→ Tasks
1) According to the segfault bug report, which CFLAGS setting causes the failure?
2) Pick up the segfault bug report after its last sentence and continue writing it.

→ Source text
[START]
Thanks for taking a look and you're possibly correct.
After trying a few combinations, I see that passing
CFLAGS="-Wuninitialized" (default for my test setup) causes this failure.
Removing the flag gives the error you mention, and possibly why this
may not be easy to reproduce on a production system (unsure).
$ gcc --version
gcc (Ubuntu 9.4.0-1ubuntu1~20.04.1) 9.4.0
# How I trigger compilation
cd ${sourcepth} && git clean -xdf && ./configure
CFLAGS="-Wuninitialized" --prefix=${installpth} && make -j`nproc`
install ...
This is a recent crash on 69f75bf825@REL_12_STABLE
2022-12-20 10:24:53.361 UTC [3087004] LOG: server process (PID
3182365) was terminated by signal 11: Segmentation fault
2022-12-20 10:24:53.361 UTC [3087004] DETAIL: Failed process was
running: SELECT seg_in(numeric_out(round(31, 10000)));
2022-12-20 10:24:53.361 UTC [3087004] LOG: terminating any other
active server processes
2022-12-20 10:24:53.366 UTC [3087004] LOG: all server processes
terminated; reinitializing
I created this bug-report since I am able to reproduce this at will. But let
me know if this is uninteresting, or if I can provide any other detail to
help in triaging.
[END]
→ Stored dataset items
[START]
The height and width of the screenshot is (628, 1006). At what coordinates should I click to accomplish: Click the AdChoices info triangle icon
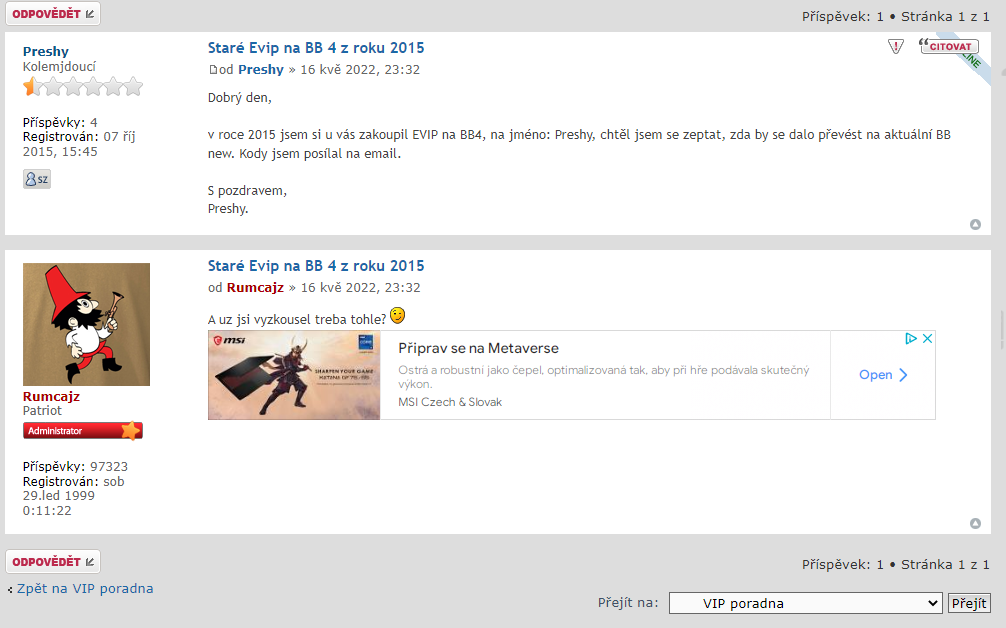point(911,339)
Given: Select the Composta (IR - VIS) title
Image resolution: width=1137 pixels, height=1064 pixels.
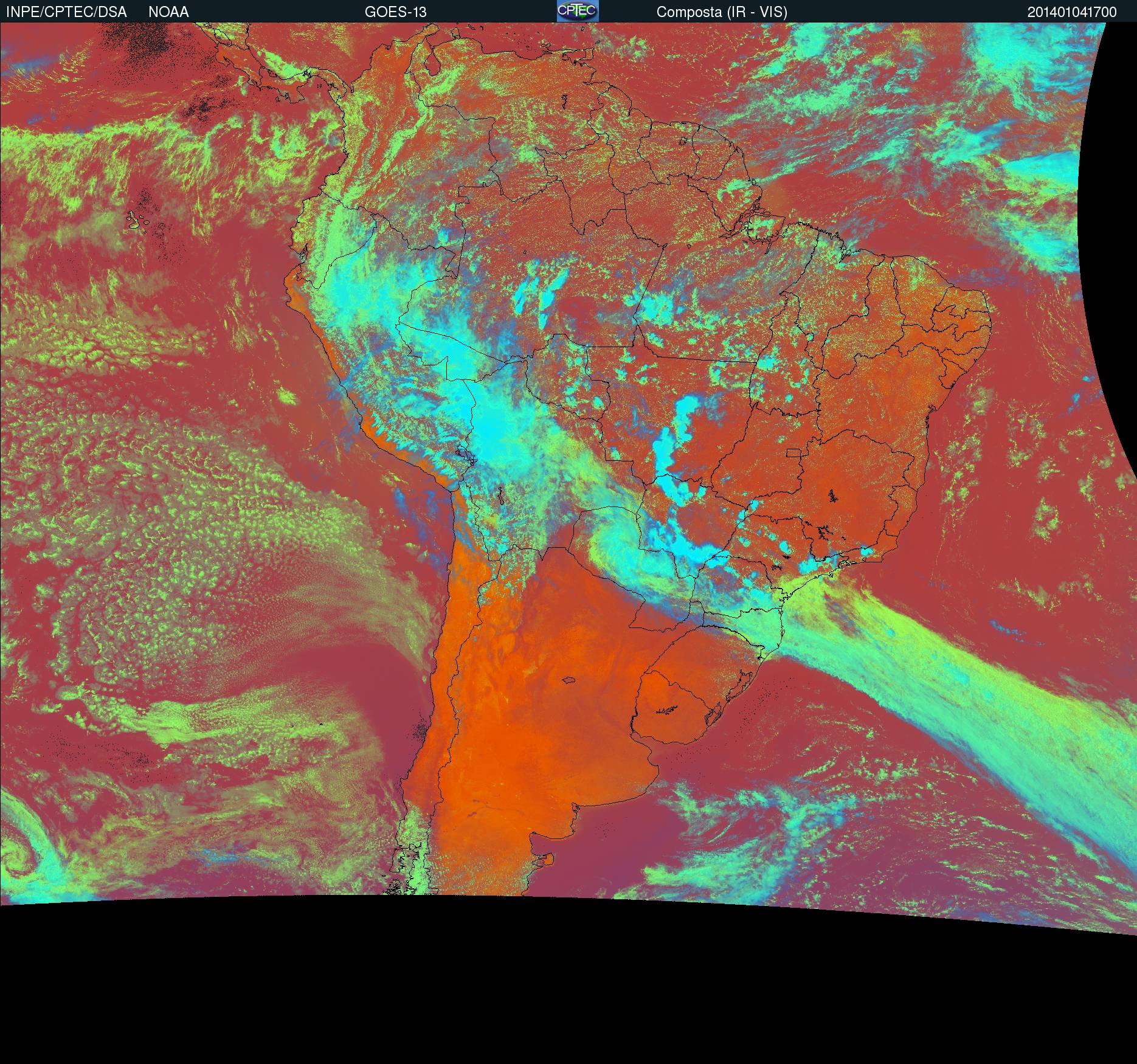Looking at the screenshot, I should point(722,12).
[END]
[START]
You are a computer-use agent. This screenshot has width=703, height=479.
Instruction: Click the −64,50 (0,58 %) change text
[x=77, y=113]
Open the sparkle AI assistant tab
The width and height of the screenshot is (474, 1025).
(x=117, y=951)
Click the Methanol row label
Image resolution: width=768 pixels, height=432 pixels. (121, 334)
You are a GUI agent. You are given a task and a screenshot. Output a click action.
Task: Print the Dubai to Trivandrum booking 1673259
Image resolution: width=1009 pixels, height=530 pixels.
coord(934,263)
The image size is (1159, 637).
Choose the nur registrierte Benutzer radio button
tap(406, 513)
[END]
→ Expected answers
1) CFLAGS="-Wuninitialized"

2)
-
robins
Robins Tharakan <tharakan@gmail.com> writes:
> On Tue, 20 Dec 2022 at 20:44, John Naylor <john.naylor@enterprisedb.com> wrote:
>> Neither query shows the reported problem in my environment on master (as of today) or v14, so not sure
> After trying a few combinations, I see that passing
> CFLAGS="-Wuninitialized" (default for my test setup) causes this failure.
> Removing the flag gives the error you mention, and possibly why this
> may not be easy to reproduce on a production system (unsure).
I don't see a crash either, but I can't help observing that this
input leads to a "seg" struct with "-46" significant digits:
(gdb) p *seg
$3 = {lower = 31, upper = 31, l_sigd = -46 '\322', u_sigd = -46 '\322',
l_ext = 0 '\000', u_ext = 0 '\000'}
So we're invoking sprintf with a fairly insane precision spec:
939 sprintf(result, "%.*e", n - 1, val);
(gdb) p n
$4 = -46
(gdb) p val
$5 = 31
POSIX says "a negative precision is taken as if the precision were
omitted", and our code seems to do that, but I wonder if this is
managing to overrun the output buffer on your platform.
IMO:
1. The seg grammar needs to constrain the result of significant_digits()
to something that will fit in the allocated "char" field width.
It looks like some code paths there have clamps, but not all.
2. Because we might already have stored "seg" values with bogus
sigd values, restore() had better clamp the "n" value it's given
to something sane. I see it clamps large positive values, but
it's not worrying about zero-or-negative.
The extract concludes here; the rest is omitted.